Gents. We know. We are talking about the engine currently listed on ebay. Jason was making a connection to that listing AND the deal with Ray. Yes, good things do come to those that READ.


----------



## Gary Armitstead (Jan 2, 2008)

Posted By Totalwrecker on 16 Jul 2012 03:48 PM 
Gents, On the first line of the Original post he says the deal went through MLS..... Thank God somebody FINALLY read what the OP actually said!







Kudos John.


----------



## iceclimber (Aug 8, 2010)

What the heck. Is this the twilight zone?


----------



## Dr Rivet (Jan 5, 2008)

NO --- It is a BLACK HOLE!


----------



## artgibson (Jan 2, 2008)

Posted By Totalwrecker on 16 Jul 2012 03:48 PM 
Gents, On the first line of the Original post he says the deal went through MLS..
Regardless of what was said in first post. It he guy stiffed him so what matters where the first sale was made.
If it maters, the seller never answered my question about the sell of the engine in the past or wheter it had been listed on Ebay before.
Where you guys two days ago when this post first started so you could have alerted us few to our inepness. sicLOL


----------



## iceclimber (Aug 8, 2010)

There was no ineptitude. The issue Jason brought up with this auction was legit. The ebay auction and Ray's deal were two separate things joined by a common denominator in this thread. What was discussed concerning Ebay is good to know for all potential buyers.


----------



## ConrailRay (Jan 2, 2008)

Hi All, 

No, I obviously never received the loco since it was up on ebay, and never received my money back yet from the original deal through the Classifieds section here in late September 2011. 
And no I didn't win or even bid on the auction on ebay, although it was tempting to bid on and see what would've happened.  
Seems to take quite some time to go through the legal process, but its in the works. 
I've contacted my local police about the criminal activity since its technically mine, the local sheriffs dept. by the seller, ebay, and of course my attorney. 

All the live steamers I own I purchased second hand, and never had an issue in this community. Too bad there's always one in the crowd and unfortunately am learning my lesson the hard way. 

Thanks for everyone's concerns and help. Hopefully this situation will be remedied soon. 

Sincerely, 
-Ray


----------



## iceclimber (Aug 8, 2010)

Hate that you're having to go through this over a hobby meant to be fun.


----------



## ConrailRay (Jan 2, 2008)

All,
Thanks for everyone's support so far! And not to bore anyone to death with this, but came across these postings last week and thought some of you might find this ridiculous continuing saga amusing (I know I can't figure this mess out at this point!) And yes, this did close on evilbay on Jul 16th, but who knows what happened to those auctions as I haven't seen any change in feedback.

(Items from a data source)
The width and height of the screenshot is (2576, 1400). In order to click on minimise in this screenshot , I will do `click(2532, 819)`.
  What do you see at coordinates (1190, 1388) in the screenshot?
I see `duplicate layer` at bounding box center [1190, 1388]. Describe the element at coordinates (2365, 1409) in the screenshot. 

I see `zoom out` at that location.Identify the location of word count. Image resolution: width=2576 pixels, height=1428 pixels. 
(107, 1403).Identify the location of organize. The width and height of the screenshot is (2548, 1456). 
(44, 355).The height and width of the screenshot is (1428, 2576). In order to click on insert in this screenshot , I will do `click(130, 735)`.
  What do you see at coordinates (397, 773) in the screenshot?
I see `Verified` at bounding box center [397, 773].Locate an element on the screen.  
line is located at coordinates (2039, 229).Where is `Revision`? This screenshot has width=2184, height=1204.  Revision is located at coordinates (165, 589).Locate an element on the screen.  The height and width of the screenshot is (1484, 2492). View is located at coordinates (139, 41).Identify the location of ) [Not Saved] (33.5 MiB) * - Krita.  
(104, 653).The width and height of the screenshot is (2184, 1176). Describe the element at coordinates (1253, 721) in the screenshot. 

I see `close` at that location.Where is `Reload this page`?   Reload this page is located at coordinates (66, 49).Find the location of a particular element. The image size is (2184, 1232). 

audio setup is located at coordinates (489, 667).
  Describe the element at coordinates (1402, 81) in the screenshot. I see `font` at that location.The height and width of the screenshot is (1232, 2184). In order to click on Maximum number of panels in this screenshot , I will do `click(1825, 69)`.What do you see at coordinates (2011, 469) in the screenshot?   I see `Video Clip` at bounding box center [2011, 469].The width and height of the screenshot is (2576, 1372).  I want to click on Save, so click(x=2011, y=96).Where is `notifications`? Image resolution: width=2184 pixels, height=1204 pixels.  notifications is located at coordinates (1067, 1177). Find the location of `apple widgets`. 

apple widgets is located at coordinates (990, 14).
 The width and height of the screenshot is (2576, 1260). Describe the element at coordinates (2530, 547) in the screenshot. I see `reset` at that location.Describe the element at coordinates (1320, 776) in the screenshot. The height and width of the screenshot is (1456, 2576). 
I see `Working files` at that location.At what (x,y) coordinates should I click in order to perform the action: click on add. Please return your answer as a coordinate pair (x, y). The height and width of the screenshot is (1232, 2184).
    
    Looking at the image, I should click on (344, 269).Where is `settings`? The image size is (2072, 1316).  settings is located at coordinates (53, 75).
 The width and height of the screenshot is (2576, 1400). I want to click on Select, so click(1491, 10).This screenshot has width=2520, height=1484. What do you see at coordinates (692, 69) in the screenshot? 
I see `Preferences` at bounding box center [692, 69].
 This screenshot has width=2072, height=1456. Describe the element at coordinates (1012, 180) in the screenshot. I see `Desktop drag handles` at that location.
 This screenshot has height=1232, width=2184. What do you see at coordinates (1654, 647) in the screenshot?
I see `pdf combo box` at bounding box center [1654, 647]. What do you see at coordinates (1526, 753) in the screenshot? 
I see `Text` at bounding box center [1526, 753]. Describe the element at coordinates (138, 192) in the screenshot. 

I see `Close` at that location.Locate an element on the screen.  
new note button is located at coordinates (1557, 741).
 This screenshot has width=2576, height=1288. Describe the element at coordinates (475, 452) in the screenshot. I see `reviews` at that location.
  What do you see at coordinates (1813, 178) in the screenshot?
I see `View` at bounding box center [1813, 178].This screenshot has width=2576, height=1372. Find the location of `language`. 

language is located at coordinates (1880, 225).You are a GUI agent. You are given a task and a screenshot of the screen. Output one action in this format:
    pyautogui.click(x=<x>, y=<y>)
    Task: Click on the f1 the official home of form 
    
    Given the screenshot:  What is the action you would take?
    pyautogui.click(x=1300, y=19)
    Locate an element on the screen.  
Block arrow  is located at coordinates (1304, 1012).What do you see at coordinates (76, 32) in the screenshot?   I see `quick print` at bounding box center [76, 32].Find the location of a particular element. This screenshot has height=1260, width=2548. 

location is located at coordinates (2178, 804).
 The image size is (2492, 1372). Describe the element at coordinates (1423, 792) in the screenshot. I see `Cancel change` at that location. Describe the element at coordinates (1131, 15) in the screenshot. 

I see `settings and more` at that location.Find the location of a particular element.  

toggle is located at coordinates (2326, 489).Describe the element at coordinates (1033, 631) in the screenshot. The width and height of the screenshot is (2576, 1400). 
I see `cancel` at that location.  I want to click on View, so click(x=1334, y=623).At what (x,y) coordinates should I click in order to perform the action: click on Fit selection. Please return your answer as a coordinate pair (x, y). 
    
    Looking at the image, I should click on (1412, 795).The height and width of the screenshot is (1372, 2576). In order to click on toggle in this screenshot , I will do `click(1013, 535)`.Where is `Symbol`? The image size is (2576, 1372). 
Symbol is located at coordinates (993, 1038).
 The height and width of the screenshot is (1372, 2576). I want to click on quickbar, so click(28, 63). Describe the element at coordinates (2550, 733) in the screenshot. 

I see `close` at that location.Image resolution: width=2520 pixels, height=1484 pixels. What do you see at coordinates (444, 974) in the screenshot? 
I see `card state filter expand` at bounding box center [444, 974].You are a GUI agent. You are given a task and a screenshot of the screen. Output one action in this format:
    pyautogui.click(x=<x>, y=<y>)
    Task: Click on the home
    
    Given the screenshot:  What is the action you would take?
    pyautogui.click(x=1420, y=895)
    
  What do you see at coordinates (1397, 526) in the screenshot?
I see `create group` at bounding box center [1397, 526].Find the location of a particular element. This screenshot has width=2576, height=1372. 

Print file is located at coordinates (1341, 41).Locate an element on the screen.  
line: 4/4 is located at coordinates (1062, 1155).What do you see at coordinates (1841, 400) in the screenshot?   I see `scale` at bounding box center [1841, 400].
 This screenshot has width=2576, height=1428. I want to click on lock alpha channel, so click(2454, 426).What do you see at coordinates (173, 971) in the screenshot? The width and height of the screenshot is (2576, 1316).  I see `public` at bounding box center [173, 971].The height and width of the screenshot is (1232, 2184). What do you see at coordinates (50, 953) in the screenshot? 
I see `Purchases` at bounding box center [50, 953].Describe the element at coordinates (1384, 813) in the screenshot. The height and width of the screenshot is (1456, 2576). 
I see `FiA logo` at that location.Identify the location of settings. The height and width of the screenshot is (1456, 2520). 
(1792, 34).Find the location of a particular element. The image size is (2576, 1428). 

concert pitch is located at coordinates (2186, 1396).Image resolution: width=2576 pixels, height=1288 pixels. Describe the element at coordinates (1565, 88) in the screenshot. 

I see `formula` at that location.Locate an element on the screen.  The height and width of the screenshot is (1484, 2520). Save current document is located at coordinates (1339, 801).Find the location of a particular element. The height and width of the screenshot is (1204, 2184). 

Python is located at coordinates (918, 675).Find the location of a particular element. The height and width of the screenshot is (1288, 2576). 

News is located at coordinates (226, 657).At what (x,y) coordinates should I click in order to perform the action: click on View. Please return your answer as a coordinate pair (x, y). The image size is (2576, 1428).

To do =
a - From the forum thread, list every party Ray says he has contacted about the situation.
b - Summarize the forum thread in two sentences.
c - In the forum thread, set down the stretch from "Seems to take" through "the hard way.".

Problem solutions =
a -
His local police
The local sheriff's department near the seller
eBay
His attorney

b - Ray says he never received the locomotive from a deal made through the forum's Classifieds section in late September 2011 and has not gotten his money back, and the engine has since been listed on eBay. He did not bid on that auction and has contacted the police, the sheriff's department near the seller, eBay and his attorney, while other posters note that the eBay auction and Ray's deal were separate matters joined in the thread.

c -
Seems to take quite some time to go through the legal process, but its in the works. 
I've contacted my local police about the criminal activity since its technically mine, the local sheriffs dept. by the seller, ebay, and of course my attorney. 

All the live steamers I own I purchased second hand, and never had an issue in this community. Too bad there's always one in the crowd and unfortunately am learning my lesson the hard way.